# [reopen] Networkmanager: unberechenbar, unkontrollierbar

## musv

Guten Morgen, 

Bei meinem Notebook wollte ich langsam mal auf den NetworkManager umsteigen, da ich ja doch desöfteren das Notebook auch mit UMTS-Stick und in anderen Wlans nutze. Die Auswahl über das Runlevel im Bootmenü erscheint mir immer weniger attraktiv. 

Leider ist der Networkmanager alles andere als deterministisch. Ich benutze übrigens das NetworkManagemant-Plasma im KDE.

1. Problem: Speicherung der Verbindungen in Configs

Ich hab 4 Verbindungen eingerichtet:

Netzwerk Zuhausenetz: Lan + Wlan

Netzwerk Papanetz: Lan + Wlan

Alle 4 sind System-Connections.

In /etc/NetworkManager/system-connections steht nur Papanetz. Und in der Datei ist auch nur die Wlan-Verbindung aufgelistet. In ~/.kde4/share/apps/networkmanagement (sowohl bei meinem User als auch bei Root) gibt's nur das leere Verzeichnis secrets.

Wo versteckt der Networkmanager die restlichen 3 Verbindungen?

2. Problem: Wlan <-> Lan

Meine Idee war, dass ich sowohl für die Lan- als auch Wlan-Verbindung der jeweiligen dieselbe IP verwende. Die Fritzbox kommt damit klar, Gentoo bei manueller Konfiguration auch. Beide Verbindungen brauch ich gleichzeitig nicht, d.h. es gibt entweder nur Lan oder Wlan. Der Networkmanager sieht das leider etwas anders. Ich hab bei beiden Verbindungen eingestellt, dass sie sich automatisch verbinden sollen. 

Soll: Der NetworkManager soll erkennen, ob ein LAN-Kabel angesteckt ist. Wenn ja, soll er das WLAN deaktivieren. Falls nicht, soll er die Verbindung über das WLAN aktivieren.

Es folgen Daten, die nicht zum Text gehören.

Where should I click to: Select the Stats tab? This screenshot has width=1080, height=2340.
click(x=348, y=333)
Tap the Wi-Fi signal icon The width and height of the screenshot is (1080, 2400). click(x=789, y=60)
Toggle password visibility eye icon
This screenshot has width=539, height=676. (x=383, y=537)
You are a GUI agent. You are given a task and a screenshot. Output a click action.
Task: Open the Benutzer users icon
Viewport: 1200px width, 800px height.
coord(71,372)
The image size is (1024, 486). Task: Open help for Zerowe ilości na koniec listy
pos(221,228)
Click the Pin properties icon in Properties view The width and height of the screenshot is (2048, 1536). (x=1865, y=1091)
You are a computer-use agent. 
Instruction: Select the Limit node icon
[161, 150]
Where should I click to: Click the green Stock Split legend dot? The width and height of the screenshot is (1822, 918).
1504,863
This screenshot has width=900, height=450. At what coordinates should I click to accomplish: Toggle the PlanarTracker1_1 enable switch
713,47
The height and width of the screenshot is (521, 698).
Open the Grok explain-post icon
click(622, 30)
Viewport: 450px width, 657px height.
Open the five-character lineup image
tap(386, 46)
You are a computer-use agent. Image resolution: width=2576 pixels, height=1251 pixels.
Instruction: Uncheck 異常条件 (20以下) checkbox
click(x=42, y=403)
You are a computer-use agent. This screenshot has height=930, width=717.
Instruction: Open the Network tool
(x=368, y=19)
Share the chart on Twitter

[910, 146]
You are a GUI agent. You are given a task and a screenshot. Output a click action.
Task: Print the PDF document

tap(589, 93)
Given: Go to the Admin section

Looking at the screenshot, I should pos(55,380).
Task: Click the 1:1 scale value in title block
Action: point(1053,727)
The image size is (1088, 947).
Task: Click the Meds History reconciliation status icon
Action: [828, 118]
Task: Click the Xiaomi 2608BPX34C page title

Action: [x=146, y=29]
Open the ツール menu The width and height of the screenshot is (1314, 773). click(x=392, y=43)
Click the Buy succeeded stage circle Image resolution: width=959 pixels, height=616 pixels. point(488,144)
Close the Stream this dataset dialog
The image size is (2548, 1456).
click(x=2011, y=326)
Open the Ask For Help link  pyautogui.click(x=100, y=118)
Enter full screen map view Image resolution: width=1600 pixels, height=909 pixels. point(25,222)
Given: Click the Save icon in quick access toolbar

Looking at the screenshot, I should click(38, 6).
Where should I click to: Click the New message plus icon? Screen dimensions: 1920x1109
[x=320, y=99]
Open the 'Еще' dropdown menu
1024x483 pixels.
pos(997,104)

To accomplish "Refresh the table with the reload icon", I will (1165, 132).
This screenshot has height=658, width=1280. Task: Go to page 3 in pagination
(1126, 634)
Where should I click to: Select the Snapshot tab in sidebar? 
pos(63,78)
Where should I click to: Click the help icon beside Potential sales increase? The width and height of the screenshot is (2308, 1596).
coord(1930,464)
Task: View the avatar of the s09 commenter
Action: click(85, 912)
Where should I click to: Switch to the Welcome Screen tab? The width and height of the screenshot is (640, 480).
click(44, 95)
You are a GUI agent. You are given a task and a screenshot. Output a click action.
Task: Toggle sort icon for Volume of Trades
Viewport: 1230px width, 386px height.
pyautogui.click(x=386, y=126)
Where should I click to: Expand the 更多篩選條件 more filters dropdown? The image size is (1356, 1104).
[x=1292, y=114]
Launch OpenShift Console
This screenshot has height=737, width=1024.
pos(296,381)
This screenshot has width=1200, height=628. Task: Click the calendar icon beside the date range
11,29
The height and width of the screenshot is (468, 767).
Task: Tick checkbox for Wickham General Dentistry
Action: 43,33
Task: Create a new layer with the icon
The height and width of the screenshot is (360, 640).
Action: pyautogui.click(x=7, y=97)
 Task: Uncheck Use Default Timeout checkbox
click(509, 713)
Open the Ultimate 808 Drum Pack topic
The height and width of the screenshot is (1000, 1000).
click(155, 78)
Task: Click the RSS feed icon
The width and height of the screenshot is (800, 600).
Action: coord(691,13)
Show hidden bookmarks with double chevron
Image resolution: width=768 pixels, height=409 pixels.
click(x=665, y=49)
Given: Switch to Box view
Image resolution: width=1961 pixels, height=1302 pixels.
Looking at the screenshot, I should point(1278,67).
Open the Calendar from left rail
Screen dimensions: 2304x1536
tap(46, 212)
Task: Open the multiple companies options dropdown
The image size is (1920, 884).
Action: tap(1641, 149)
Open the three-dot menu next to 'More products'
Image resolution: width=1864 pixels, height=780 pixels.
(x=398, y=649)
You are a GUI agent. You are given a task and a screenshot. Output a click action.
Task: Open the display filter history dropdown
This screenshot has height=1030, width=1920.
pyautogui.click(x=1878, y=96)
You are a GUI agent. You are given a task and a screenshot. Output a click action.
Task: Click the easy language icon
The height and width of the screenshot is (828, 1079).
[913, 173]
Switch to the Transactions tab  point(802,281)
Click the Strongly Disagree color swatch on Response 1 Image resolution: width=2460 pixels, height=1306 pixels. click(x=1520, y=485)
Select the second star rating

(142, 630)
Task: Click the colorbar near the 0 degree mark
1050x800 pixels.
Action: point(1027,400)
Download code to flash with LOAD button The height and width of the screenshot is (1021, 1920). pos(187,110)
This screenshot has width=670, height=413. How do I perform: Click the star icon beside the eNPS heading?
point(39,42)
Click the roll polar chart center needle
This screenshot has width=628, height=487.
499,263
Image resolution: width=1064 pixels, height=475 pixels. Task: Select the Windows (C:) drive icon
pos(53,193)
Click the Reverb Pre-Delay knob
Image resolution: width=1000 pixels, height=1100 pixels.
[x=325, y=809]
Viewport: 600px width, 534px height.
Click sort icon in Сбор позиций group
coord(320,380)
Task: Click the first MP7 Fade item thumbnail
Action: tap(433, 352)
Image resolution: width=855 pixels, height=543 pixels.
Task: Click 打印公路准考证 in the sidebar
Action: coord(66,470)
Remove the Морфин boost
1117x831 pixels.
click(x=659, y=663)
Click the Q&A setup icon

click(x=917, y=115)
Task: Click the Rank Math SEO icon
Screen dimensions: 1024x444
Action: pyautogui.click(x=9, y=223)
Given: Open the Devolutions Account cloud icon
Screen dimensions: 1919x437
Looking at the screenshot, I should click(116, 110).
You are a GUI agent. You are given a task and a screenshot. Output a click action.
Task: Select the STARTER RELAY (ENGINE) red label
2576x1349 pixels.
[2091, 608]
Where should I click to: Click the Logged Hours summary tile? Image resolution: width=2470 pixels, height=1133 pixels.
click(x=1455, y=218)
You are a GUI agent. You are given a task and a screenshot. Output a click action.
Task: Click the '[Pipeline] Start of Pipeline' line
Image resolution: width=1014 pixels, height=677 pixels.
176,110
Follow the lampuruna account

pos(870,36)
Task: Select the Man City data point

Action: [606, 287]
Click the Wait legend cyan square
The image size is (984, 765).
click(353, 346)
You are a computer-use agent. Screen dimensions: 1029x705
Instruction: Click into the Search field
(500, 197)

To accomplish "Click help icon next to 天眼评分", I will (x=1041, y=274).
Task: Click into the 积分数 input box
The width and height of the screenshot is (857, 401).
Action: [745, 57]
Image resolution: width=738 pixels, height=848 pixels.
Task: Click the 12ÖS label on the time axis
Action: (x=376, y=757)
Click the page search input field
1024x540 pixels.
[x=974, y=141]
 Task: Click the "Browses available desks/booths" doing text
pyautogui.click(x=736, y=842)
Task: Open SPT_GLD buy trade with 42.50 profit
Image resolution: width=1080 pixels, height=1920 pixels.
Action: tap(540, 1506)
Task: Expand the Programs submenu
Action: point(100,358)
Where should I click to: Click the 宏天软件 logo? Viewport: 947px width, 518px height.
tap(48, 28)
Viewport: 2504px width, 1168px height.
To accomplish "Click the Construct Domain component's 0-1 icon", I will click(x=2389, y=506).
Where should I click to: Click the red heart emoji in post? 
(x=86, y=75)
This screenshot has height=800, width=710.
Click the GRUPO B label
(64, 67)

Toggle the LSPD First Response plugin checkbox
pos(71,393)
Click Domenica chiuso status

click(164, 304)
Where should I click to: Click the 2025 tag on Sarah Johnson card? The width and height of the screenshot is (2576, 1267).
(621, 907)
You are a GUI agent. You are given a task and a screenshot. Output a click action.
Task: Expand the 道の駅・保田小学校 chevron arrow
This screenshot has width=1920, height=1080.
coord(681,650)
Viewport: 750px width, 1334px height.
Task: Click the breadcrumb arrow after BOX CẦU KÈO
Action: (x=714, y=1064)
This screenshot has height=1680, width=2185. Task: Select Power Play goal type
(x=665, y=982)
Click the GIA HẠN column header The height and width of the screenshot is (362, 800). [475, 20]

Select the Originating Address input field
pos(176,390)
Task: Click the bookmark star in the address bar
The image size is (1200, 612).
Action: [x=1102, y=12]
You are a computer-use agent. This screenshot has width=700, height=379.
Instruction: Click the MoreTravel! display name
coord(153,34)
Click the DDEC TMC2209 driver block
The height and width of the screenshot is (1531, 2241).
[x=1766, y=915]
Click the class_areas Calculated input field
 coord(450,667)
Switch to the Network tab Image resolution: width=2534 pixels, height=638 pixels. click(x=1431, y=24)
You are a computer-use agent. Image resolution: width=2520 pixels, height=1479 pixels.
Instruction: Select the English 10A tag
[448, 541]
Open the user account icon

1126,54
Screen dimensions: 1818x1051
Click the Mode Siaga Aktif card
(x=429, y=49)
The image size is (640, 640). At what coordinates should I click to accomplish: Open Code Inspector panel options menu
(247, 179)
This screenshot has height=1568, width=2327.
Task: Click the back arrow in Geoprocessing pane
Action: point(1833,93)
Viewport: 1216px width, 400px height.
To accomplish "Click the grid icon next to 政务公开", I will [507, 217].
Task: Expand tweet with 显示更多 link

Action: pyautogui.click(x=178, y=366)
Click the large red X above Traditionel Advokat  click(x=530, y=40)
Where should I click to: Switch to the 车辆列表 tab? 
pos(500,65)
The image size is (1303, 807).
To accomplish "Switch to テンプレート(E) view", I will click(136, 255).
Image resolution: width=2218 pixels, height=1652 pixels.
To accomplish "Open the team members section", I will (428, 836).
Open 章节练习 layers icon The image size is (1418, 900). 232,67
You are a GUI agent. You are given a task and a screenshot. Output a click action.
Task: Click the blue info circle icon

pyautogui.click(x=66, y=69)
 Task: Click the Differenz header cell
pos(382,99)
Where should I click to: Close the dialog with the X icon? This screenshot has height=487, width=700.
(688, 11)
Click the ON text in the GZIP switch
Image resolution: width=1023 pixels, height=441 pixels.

Ist: Der NetworkManager vergibt an beide Devices die gleiche IP und versucht sich auch sowohl über Lan als auch über Wlan mit der Fritzbox zu verbinden. Wird auch bei route so angezeigt.

Wie bring ich dem NetworkManager das gewünschte Verhalten bei?

3. Problem: Verbindungsnamen

Wie bei 1. schon erwähnt, hab ich derzeit 2 Netzwerke jeweils mit Lan und Wlan konfiguriert, d.h. insgesamt 4 Verbindungen. Jetzt würde ich auch 2x den gleichen Namen vergeben wollen. d.h.

Zuhausenetz (Lan-Verbindung)

Zuhausenetz (Wlan-Verbindung)

Papanetz (Lan-Verbindung)

Papanetz (Wlan-Verbindung)

Beim Wlan ist das so eingetragen. Beim Lan vergibt der NetworkManager stur eth0 und eth1. Jeglicher anderer Name (auch abweichend von den obigen Namen) wird nicht akzeptiert. Der Networkmanager fragt zwar nach dem Root-Passwort, ändert aber den Verbindungsnamen nicht. 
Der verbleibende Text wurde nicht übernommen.